[Stored items from a collection]
++++++++++++++++++++
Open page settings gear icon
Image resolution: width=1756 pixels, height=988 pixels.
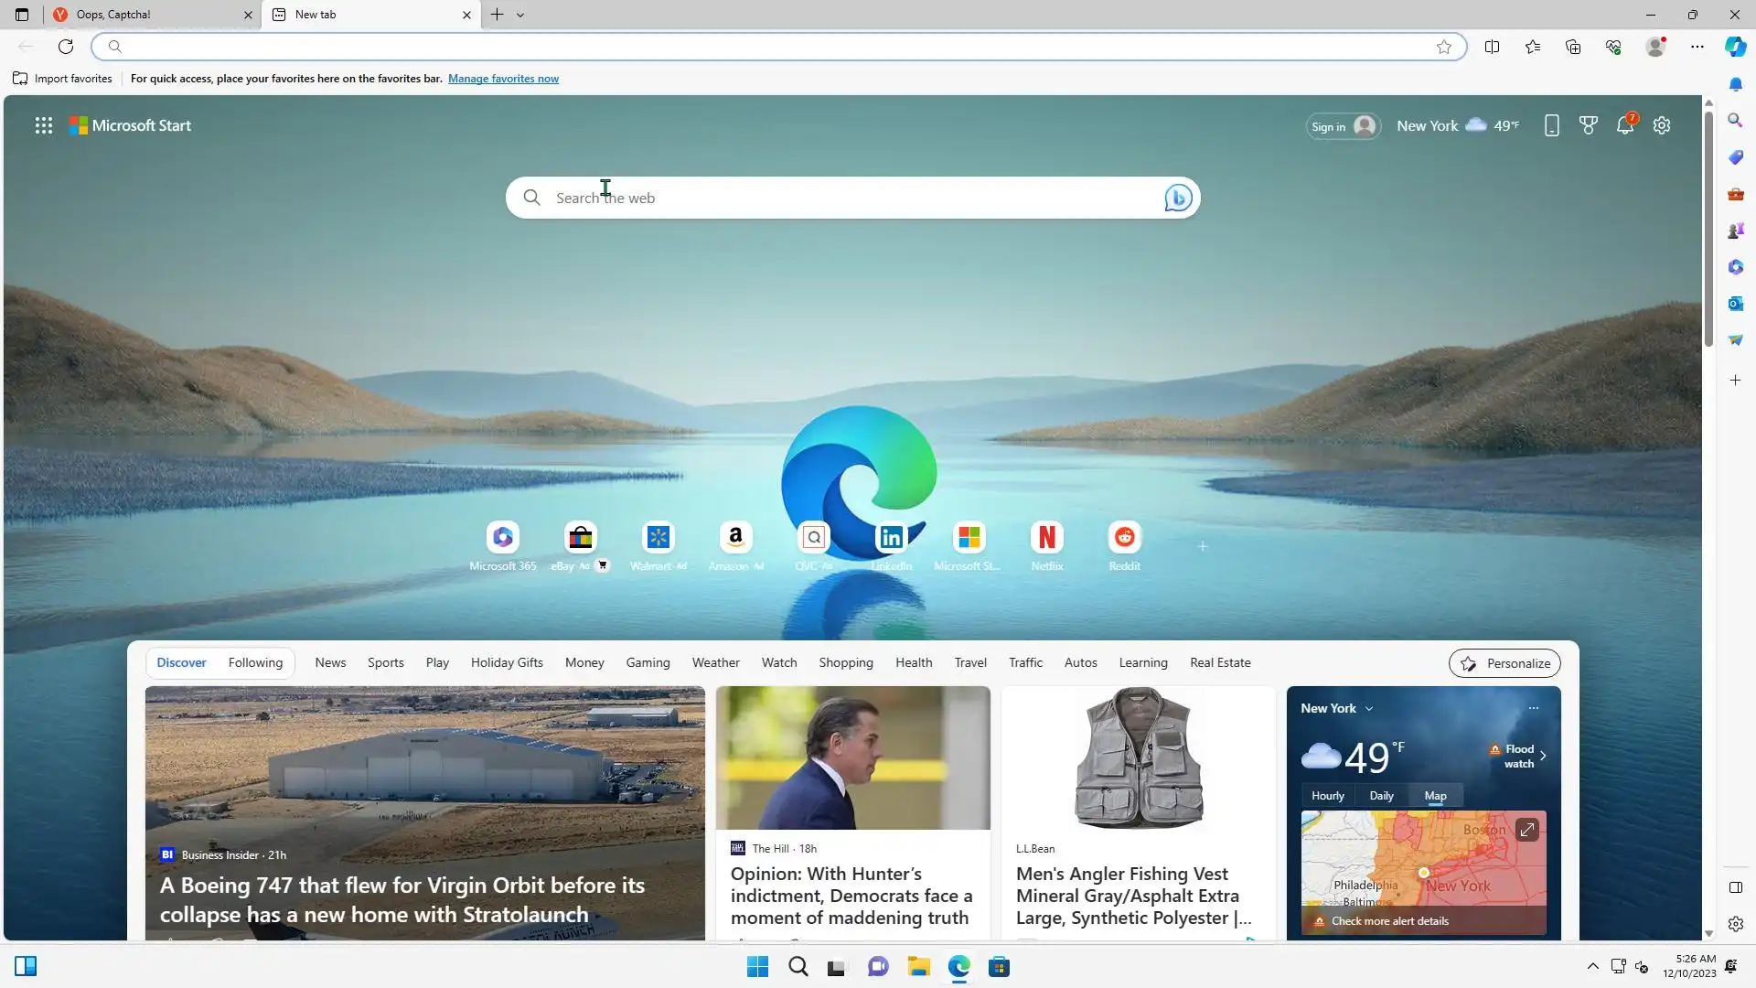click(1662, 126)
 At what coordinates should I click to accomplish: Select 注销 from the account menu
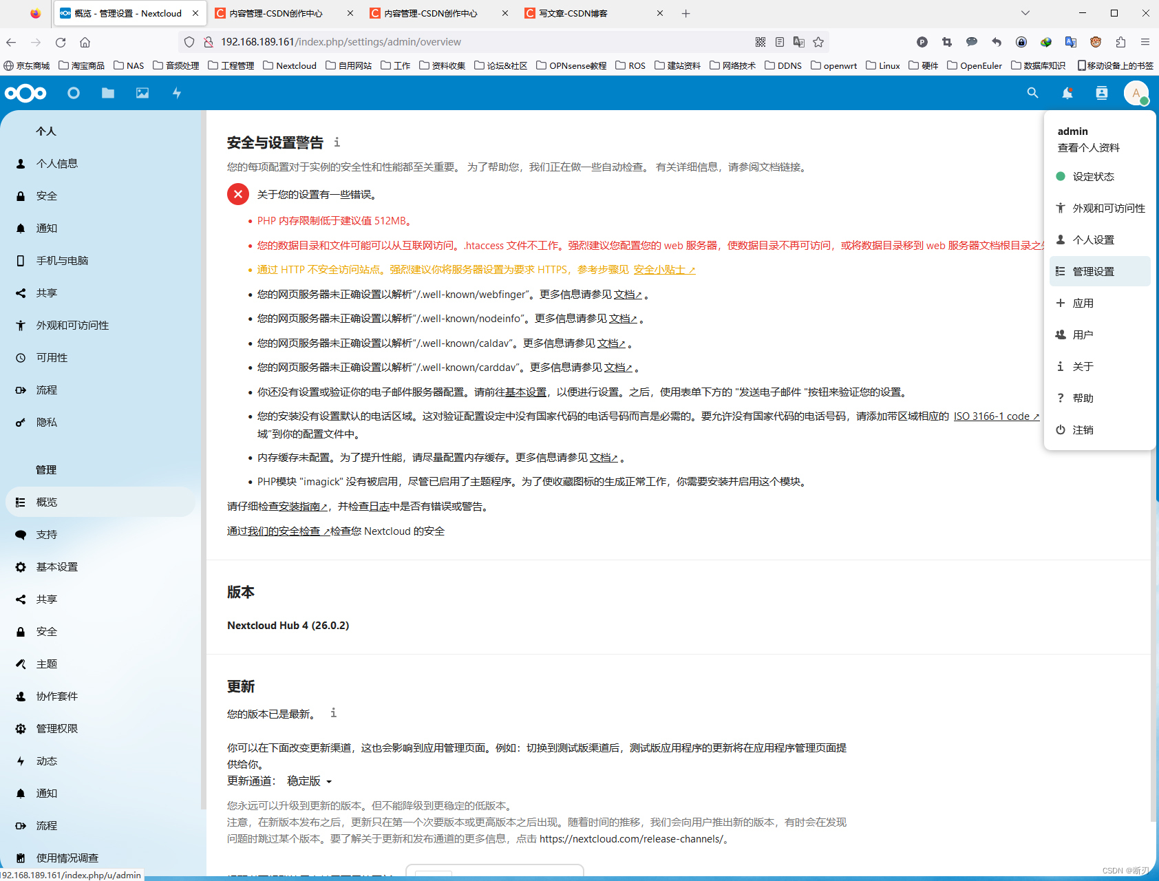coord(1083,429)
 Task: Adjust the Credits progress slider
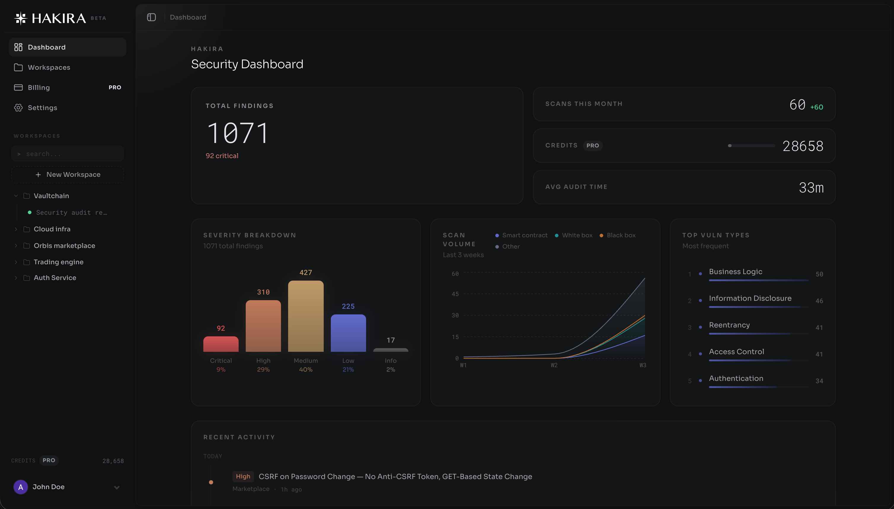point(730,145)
++++++++++++++++++++
Action item>
Drop the pictures, then transcribe the lines from the one containing "At what coordinates" to the end of the data above, exactly and nothing more.

Output>
 At what coordinates should I click to accomplish: Select 注销 from the account menu
coord(1083,429)
 Task: Adjust the Credits progress slider
point(730,145)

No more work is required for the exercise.